Questions about GLIL? Call 703-920-4023. or email


GLIL Removed from "Broad Coalition" Concerned with Civil Liberties

"Sole Reason for Rejection Is Our Members Are Gay and Lesbian," Says GLIL President (Washington, D.C., July 1, 2002) -- A self-described "broad coalition [of] conservative, religious, libertarian and other organizations," that invited Gays and Lesbians for Individual Liberty to participate in its efforts has now removed GLIL because GLIL's members are mostly gay men and lesbians.
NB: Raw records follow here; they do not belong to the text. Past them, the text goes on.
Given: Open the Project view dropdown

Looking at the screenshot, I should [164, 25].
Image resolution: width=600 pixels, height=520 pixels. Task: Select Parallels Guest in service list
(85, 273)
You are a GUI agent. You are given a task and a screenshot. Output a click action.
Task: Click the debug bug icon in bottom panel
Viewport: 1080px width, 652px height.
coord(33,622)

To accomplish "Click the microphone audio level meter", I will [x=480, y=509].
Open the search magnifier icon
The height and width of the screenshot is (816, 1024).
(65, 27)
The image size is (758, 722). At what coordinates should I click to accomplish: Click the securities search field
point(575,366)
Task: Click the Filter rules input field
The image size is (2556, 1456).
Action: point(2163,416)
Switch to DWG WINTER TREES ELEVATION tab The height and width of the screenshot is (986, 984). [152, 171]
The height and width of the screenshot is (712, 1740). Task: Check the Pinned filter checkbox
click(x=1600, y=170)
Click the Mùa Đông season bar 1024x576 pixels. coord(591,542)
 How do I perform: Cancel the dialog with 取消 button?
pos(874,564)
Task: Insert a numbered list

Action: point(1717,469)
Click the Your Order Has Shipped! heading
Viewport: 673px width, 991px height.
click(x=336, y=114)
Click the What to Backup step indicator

The ad hoc coalition, led by the Washington-based Free Congress Foundation, circulated a draft letter addressed to U.S. Representative F. James Sensenbrenner, Jr., chairman of the House Judiciary Committee, on June 10, which included GLIL's signature. After objections from members of the Free Congress Foundation's "broad base," according to the Foundation's vice president, Lisa Dean, GLIL's signature was excised. That "broad base" is made up primarily of religious-right organizations and individuals, said GLIL President Richard Sincere, who added: "Their base may be 'broad' but their minds appear to be narrow."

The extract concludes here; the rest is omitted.